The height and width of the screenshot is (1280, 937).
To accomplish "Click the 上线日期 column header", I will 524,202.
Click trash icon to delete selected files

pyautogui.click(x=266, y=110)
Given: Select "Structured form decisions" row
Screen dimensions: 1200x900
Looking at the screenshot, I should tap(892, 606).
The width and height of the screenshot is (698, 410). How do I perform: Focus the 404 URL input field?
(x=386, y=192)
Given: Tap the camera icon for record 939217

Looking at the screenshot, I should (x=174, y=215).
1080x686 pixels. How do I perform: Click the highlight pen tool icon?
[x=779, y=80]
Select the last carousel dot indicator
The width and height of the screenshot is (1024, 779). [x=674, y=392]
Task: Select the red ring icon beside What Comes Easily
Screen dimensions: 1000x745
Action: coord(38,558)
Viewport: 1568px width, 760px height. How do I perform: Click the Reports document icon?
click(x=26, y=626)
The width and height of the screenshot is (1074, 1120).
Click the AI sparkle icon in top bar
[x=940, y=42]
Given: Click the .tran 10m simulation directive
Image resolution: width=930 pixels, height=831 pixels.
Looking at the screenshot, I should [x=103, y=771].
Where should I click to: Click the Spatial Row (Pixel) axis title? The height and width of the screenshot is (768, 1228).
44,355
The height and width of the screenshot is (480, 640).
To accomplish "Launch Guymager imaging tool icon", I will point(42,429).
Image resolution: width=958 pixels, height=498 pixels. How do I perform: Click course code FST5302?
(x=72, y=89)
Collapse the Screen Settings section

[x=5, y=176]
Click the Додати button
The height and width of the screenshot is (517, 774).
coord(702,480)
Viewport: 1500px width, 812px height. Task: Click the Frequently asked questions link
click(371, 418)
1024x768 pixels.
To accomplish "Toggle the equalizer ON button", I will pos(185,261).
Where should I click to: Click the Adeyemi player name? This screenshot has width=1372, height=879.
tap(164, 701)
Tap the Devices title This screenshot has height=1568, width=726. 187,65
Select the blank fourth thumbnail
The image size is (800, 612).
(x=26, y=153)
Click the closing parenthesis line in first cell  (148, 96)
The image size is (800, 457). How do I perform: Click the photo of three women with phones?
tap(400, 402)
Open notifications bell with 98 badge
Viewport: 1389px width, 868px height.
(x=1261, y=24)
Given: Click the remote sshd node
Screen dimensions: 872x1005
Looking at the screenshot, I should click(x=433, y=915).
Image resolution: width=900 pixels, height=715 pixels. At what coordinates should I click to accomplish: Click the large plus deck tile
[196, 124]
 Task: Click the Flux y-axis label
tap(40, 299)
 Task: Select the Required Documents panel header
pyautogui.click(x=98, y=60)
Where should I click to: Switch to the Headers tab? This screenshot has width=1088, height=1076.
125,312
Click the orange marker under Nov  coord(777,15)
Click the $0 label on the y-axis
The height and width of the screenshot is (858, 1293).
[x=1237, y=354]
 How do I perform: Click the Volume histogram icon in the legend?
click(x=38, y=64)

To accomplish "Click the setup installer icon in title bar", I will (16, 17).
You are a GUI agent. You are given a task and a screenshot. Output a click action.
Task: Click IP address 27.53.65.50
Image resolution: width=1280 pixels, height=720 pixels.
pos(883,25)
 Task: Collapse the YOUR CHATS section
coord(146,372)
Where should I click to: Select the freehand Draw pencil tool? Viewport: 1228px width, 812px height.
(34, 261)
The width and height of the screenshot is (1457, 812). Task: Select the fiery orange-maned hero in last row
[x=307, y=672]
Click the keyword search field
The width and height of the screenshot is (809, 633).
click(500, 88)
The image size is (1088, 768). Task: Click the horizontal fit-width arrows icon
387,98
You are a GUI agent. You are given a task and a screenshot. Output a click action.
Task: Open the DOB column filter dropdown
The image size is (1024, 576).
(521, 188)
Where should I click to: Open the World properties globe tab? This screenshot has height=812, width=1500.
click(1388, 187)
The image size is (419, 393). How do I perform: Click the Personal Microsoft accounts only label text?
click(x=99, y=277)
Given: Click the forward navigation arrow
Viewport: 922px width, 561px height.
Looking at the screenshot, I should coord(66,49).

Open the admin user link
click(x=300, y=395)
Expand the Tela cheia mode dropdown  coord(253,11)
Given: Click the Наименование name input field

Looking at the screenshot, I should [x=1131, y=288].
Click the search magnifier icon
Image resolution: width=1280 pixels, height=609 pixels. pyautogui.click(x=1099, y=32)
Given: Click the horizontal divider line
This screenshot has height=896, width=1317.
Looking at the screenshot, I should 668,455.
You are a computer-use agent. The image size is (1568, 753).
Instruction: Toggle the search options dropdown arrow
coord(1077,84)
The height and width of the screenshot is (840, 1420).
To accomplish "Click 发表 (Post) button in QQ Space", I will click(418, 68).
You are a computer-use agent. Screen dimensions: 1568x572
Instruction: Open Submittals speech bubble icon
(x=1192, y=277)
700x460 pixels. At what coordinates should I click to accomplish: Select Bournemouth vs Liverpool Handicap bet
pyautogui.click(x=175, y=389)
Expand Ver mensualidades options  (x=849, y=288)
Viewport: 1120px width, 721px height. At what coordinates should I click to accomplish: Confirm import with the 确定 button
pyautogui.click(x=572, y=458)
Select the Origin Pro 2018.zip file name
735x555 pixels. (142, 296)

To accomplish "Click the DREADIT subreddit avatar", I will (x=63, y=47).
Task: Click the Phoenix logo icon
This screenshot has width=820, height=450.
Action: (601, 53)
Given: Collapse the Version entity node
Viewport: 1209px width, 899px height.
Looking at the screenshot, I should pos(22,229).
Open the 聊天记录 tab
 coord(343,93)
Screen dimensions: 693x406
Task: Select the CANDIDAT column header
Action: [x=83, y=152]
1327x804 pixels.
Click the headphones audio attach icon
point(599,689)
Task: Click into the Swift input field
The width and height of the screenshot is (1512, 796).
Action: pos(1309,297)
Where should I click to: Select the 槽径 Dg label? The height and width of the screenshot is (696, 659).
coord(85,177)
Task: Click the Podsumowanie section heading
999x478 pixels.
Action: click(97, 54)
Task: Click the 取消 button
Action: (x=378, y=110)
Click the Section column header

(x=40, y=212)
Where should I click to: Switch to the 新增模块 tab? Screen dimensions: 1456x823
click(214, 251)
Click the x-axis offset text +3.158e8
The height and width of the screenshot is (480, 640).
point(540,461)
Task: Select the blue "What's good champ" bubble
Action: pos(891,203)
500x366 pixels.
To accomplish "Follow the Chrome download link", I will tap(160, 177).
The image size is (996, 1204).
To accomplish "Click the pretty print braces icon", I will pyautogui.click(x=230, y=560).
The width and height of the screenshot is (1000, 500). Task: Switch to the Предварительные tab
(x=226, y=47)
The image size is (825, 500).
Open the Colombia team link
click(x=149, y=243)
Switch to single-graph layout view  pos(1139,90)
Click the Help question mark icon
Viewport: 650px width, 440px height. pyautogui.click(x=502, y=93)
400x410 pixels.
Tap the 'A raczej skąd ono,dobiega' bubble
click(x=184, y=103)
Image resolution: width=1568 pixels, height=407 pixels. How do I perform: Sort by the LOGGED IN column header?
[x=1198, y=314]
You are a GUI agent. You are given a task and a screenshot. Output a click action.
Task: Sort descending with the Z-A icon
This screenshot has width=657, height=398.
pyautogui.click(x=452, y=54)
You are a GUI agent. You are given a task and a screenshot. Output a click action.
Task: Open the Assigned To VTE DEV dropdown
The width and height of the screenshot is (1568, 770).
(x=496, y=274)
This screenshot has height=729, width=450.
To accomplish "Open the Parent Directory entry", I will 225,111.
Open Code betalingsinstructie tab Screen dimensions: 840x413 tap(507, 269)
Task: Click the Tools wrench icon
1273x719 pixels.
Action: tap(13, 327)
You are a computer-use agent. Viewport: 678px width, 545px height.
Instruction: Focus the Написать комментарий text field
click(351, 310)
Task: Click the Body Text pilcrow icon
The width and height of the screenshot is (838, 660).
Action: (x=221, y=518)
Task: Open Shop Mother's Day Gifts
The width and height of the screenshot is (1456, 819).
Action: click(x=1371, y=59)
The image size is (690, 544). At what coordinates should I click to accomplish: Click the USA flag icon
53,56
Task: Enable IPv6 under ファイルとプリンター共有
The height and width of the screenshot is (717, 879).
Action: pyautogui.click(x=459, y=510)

----------

--- PROBLEM TO WORK ON ---
What is needed is an exact retyping of every line from the one containing "The width and height of the screenshot is (838, 660)." through the final line of the entries, and only those lines.

--- TASK SOLUTION ---
The width and height of the screenshot is (838, 660).
Action: (x=221, y=518)
Task: Open Shop Mother's Day Gifts
The width and height of the screenshot is (1456, 819).
Action: click(x=1371, y=59)
The image size is (690, 544). At what coordinates should I click to accomplish: Click the USA flag icon
53,56
Task: Enable IPv6 under ファイルとプリンター共有
The height and width of the screenshot is (717, 879).
Action: pyautogui.click(x=459, y=510)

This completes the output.